In the Auchterarder Guide of some 50 years ago it gives a population of 2,254 and also mentions that Auchterarder derives its name from the Gaelic 'Auchdar aird tir', signifying 'the summit of the rising ground'. Standing on a ridge in Strathearn, it is one of the highest towns in Scotland. It also mentions sporting facilities, the nine- hole course being recognised as one of the finest inland courses in Central Scotland, laid out in 1913 by Ben Sayers. A modest payment made the visitor a member. They were given a cordial welcome and invited to take part in the competitions.
In 1912 it is reported that the golf course part of the Muir formed excellent grazing ground. Whins covered much of it but they were kept under control by goats which were then pastured on the Muir.
Someone once said that golf courses were born out of boredom, not invented. Auchterarder Golf Club was just beginning to take off when World War 2 began. A high percentage of the members of that time were called to the Forces, petrol rationing came into being and the production of food became number one priority.
At the club committee meeting of March 11, 1941, the secretary read out a letter from the department of Agriculture suggesting part of the course be ploughed up as a contribution to the 'grow more food' campaign. Although a survey was done, it was felt that it was more suitable for grazing purposes and this is what happened, although the new holes to the west of the old railway track were all under cultivation. After the end of the war in 1945, the course was gradually brought back into a reasonable condition and during the 1950s and 1960s the 'Old Nine' as it is now known, was recognised as being a very good playing course.
It was in the late 1960s and the early 1970s that discussion took place between the committee and the town council on the forming of an 18-hole golf course. However, they were overcome the new 18 hole course was completed in 1979.

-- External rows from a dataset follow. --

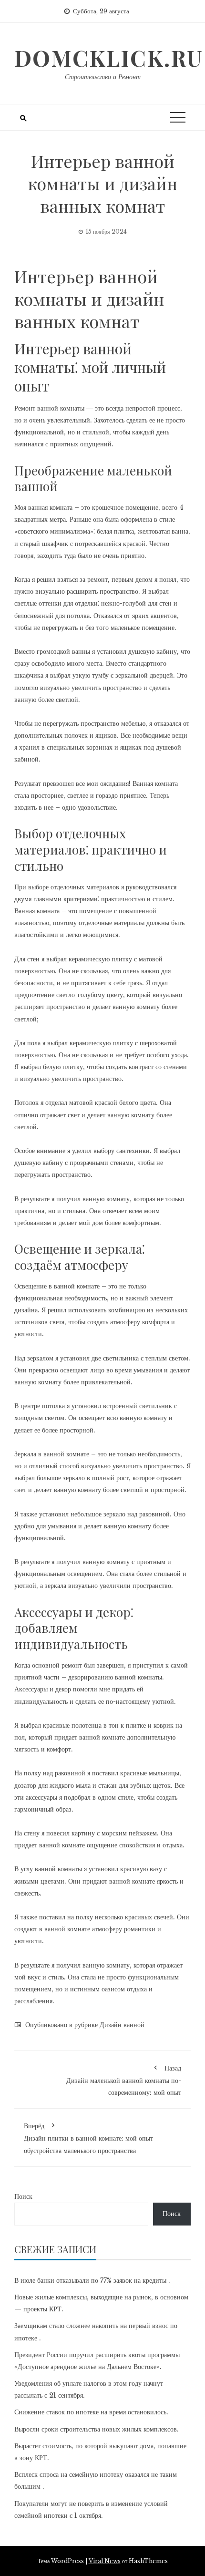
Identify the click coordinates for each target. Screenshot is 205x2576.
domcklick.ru (108, 57)
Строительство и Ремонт (103, 76)
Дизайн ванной (122, 2024)
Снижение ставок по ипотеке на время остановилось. (91, 2412)
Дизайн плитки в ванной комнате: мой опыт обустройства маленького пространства (88, 2138)
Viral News (105, 2561)
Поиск (23, 2196)
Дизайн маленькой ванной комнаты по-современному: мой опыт (123, 2080)
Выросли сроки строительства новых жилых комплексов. (96, 2429)
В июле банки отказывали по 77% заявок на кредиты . (92, 2280)
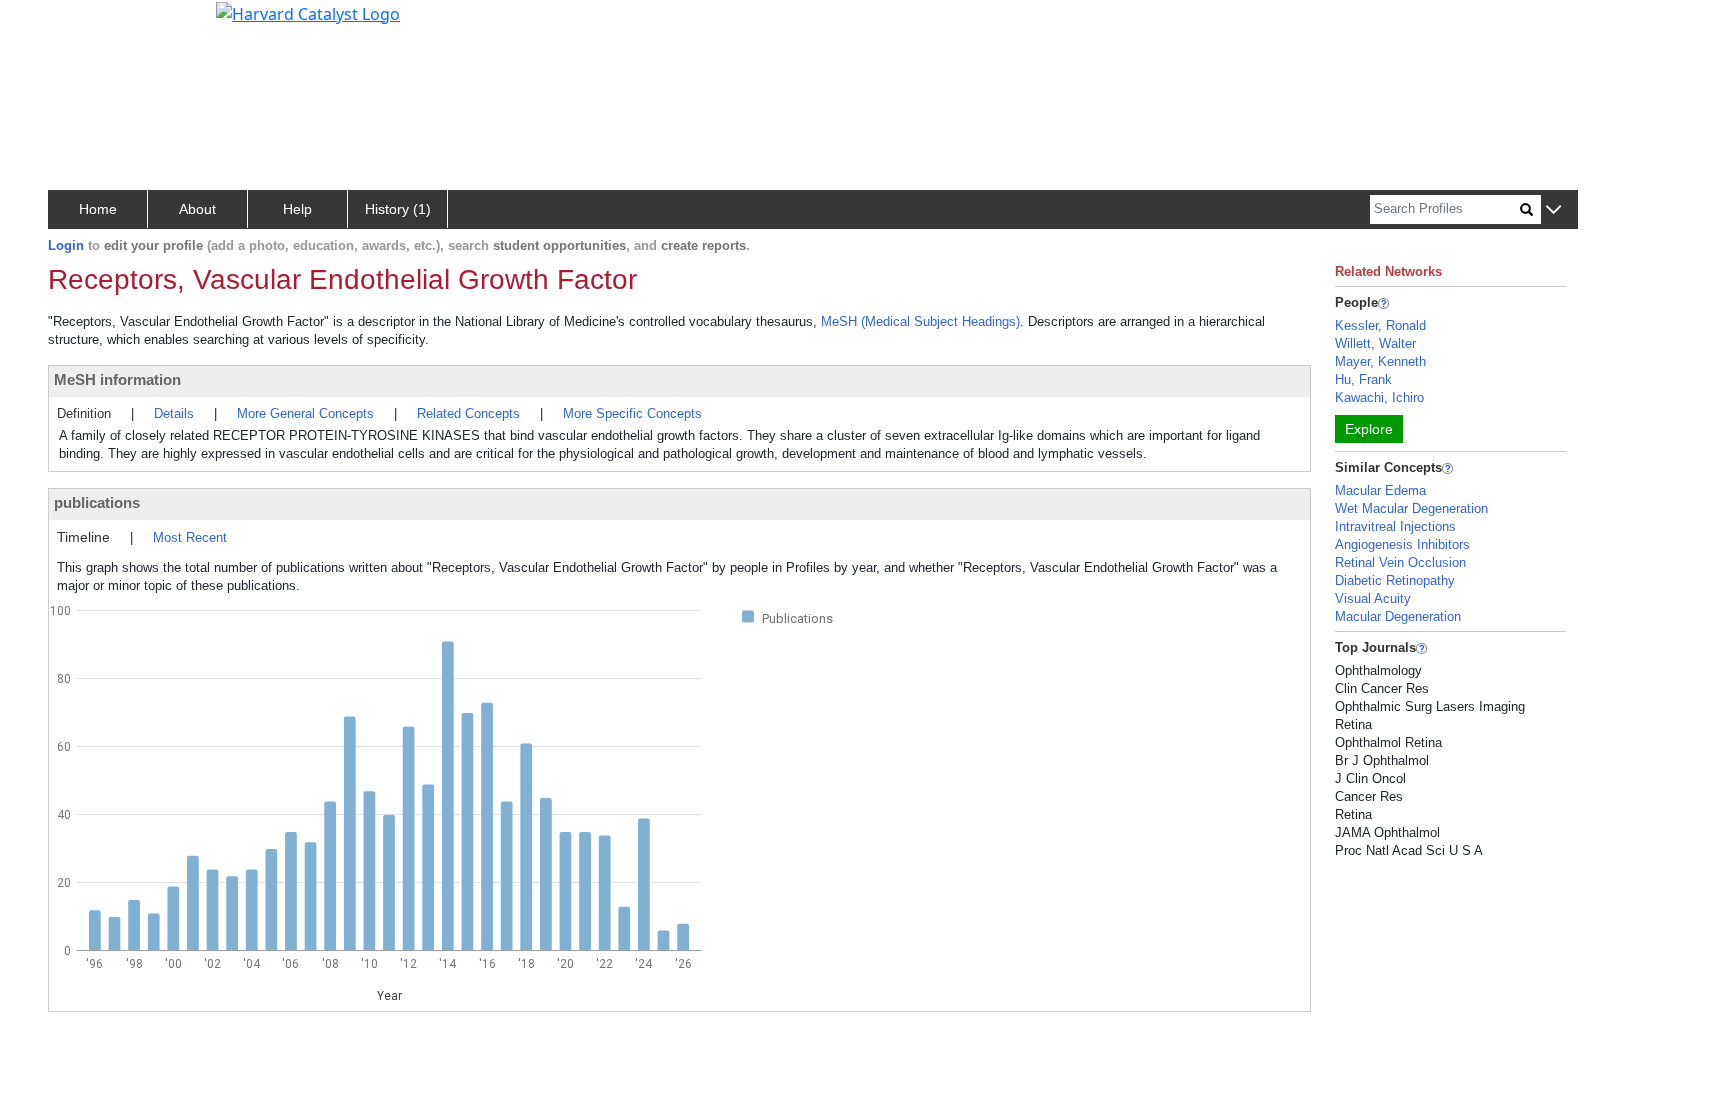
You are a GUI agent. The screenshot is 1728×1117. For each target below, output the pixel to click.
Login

Demand for golf in the area increased steadily in the 1980's and 1990's and the clubhouse was extended several times to keep pace with this demand. A decision was taken in 2001 to massively reconstruct the clubhouse and build a second level. This was completed in 2002 and the club now has excellent visitor changing facilities, and large Bar/Lounge and Dining room areas.
Investment in the clubhouse have been matched by steady investment in the course and a 5-year drainage programme was completed successfully in 2006. We are now into a further 5-year course improvement programme which has already delivered a magnificent new 3-tier 12th. green and the opening of a new 10th green. These are top quality sand-based greens which offer great flexibility in pin positioning for varied interest, but also excellent drainage and resilience properties to minimise lost playing time due to the weather. The Club also now atively embraces the shift into the sustainable golf era - a link to our Green Zone page is here.
We have come a long way since 1892 but whilst we like to think that we have a very modern and thriving club, one that has changed steadily over the years, we also like to think that the club has lost none of the traditions established all those years ago.